“13:15.

 Todo el personal de las secciones siete y ocho se ha movido a la sección nueve.  Somos 23 personas. Tomamos esta decisión porque ninguno de nosotros puede escapar.

El agua nos llega ahora por los tobillos. Nos queda aire para unas pocas horas. Se acaba de apagar la luz. Escribo a ciegas”.

¿Qué pensará alguien que va a morir?

Hablo de aquellas personas como Dimitri Kolesnikov Romanovich, el autor de la nota, inmersas en una situación en donde la posibilidad de escapar con vida es nula.

Imagino que siempre se busca alguna forma de aferrarse la vida y ¿qué mejor manera de hacerlo, que dejando un registro escrito de lo que ocurre?

Es posible que eso haya pensado Romanovich, quien era el operador de turbinas del Kursk, el submarino nuclear ruso, un monstruo metálico de 500 pies de largo y 24.000 toneladas de peso.

El 12 de agosto del año 2000, el Kursk dejó el puerto para participar en unas maniobras de guerra. Debía cumplir su cita con otras embarcaciones, aviones y submarinos en el mar de Barents. 

Ese día tenía programado disparar un torpedo de práctica a las 11:29 a.m. pero a las 11:27 se produjo una explosión en su proa, y 15 segundos después otra destruyó la sala de torpedos y el puesto de mando, ubicados en el primer y segundo compartimento del buque. Luego se lo tragó el mar.

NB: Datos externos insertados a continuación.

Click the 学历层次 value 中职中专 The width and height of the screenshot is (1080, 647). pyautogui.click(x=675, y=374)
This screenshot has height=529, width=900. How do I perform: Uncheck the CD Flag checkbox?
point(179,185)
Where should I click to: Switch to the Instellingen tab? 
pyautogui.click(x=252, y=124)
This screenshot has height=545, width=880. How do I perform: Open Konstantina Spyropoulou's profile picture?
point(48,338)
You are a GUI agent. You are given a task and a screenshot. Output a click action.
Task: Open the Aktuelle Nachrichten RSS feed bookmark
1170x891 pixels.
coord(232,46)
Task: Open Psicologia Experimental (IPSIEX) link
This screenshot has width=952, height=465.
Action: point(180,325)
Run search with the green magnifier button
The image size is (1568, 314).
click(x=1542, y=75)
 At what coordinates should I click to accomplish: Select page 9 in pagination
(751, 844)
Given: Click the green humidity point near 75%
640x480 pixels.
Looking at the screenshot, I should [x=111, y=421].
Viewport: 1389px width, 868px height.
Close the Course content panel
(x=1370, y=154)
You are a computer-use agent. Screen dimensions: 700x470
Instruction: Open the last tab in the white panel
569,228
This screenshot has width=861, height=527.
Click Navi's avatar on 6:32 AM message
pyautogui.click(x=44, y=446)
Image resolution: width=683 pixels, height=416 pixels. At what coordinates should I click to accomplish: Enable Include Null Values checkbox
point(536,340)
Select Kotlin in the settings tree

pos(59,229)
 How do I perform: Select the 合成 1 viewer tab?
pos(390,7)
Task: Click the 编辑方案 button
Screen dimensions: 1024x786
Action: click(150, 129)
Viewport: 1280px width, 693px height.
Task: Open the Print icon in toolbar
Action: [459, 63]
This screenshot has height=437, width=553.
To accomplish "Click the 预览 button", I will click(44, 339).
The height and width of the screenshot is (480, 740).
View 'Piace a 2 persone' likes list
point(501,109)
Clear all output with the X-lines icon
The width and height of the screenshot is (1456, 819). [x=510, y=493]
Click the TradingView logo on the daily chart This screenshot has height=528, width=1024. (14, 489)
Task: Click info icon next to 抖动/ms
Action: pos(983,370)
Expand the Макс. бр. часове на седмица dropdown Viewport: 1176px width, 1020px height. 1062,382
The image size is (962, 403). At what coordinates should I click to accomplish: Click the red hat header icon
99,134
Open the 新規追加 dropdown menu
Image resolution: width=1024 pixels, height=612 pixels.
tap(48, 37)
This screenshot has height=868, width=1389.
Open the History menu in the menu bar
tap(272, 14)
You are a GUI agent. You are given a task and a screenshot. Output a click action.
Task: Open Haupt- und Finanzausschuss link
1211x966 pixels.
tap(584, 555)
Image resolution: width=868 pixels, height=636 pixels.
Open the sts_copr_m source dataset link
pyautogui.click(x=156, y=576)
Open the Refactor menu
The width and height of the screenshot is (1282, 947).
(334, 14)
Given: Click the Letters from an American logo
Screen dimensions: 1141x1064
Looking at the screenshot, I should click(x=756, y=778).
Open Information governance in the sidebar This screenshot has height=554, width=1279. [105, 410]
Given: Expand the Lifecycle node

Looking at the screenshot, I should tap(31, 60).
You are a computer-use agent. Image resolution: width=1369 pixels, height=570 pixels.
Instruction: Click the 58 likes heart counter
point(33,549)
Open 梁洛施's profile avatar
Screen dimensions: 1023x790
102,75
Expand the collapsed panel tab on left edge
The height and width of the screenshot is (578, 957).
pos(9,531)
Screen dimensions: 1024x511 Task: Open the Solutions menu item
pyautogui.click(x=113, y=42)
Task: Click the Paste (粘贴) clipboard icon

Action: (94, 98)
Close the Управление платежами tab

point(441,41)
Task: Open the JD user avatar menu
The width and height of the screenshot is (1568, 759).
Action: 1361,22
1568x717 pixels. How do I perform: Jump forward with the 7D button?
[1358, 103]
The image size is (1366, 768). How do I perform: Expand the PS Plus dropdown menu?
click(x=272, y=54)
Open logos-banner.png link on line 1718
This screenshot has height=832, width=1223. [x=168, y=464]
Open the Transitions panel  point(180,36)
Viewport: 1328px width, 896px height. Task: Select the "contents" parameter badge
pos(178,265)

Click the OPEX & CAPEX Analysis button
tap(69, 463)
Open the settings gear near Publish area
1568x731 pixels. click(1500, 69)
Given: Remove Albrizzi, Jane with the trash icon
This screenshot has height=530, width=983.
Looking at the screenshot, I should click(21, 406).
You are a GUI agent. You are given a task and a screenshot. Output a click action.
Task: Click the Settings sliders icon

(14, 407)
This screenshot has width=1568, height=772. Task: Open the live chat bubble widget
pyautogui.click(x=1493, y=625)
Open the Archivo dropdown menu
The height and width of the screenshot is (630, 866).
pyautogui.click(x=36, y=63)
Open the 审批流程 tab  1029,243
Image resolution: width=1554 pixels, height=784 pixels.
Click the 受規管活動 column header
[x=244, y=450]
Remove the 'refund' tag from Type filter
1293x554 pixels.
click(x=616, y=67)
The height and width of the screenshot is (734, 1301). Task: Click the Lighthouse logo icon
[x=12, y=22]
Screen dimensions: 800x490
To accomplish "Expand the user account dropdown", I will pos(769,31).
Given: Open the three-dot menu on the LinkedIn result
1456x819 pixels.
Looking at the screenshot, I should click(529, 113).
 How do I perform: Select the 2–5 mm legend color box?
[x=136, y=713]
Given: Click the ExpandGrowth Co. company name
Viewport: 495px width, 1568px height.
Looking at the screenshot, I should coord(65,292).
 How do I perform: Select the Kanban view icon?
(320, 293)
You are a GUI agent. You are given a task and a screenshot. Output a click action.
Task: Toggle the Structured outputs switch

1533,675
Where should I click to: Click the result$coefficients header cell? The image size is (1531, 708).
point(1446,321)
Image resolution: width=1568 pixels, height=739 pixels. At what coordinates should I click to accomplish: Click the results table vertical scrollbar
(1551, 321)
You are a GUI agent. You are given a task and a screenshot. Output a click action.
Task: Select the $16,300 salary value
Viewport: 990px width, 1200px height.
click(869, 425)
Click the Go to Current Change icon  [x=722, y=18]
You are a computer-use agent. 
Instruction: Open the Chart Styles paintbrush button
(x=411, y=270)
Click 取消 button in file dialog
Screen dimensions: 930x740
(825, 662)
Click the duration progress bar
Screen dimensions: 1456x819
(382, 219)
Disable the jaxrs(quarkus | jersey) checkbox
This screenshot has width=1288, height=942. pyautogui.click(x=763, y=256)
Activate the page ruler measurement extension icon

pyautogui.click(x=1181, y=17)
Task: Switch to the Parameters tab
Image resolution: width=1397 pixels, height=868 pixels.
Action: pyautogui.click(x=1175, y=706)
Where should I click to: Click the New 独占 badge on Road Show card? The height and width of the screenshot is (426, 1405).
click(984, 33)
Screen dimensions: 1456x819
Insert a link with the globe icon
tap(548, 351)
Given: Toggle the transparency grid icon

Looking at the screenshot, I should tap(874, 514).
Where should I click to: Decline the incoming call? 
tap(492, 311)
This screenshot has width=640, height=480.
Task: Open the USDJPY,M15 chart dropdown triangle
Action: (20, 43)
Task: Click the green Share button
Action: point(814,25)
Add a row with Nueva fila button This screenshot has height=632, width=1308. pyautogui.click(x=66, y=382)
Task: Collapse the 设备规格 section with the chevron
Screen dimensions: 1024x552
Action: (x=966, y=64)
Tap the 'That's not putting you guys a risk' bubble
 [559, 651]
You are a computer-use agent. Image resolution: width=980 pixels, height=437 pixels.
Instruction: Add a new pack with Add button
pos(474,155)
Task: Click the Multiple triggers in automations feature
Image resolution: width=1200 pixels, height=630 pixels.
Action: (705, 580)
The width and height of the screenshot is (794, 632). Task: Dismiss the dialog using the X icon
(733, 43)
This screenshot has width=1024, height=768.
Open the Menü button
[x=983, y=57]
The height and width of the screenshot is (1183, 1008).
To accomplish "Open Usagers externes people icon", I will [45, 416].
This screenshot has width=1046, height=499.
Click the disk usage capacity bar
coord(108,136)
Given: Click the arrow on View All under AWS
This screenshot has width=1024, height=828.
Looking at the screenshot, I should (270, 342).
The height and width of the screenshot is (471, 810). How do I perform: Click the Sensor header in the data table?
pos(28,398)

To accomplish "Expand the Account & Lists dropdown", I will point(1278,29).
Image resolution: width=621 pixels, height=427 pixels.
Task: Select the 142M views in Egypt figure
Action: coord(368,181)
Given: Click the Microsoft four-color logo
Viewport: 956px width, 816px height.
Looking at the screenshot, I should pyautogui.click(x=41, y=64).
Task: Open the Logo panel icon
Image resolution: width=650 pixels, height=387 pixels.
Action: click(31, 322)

En un principio se creyó que los 118 tripulantes habían muerto al momento de la explosión, pero Romanovich y sus compañeros quedaron atrapados en los 5 compartimentos traseros, luego de haber roto el estricto protocolo, y abandonar sus puestos tras el desastre.

En ese lugar pasaron de una sección a la siguiente, y se reunieron en la novena, en la popa del submarino, donde estaba la única escotilla de escape.

Una de las cartas que le envío a su esposa Olga días antes de la catástrofe, tenía un carácter profético impresionante:

“Me hundo en ti, en tus ojos y en tu alma, como el auténtico submarino, en silencio y sin levantar espuma del mar. El valiente capitán es desde este momento tu preso eterno y no quiere la libertad”.

Asocio la nota que el marinero escribió en la oscuridad, con una de las primeras líneas del Rey transparente, la novela de Rosa Montero.

En ella Leola, la protagonista, una adolescente plebeya, dice lo siguiente:

“La pluma tiembla entre mis dedos cada vez que el ariete embiste contra la puerta, un sólido portón de metal y madera que no tardará en hacerse trizas.  Pesados y sudados hombres de hierro se amontonan en la entrada.  Vienen a por nosotras. Las buenas mujeres rezan. Yo escribo”.  

Montero afirma algo que quizá sea cierto: “la palabra es la única arma que tenemos los humanos para luchar contra el caos y el horror”.    

Escribir es, quizá, la última frontera entre la vida y la muerte.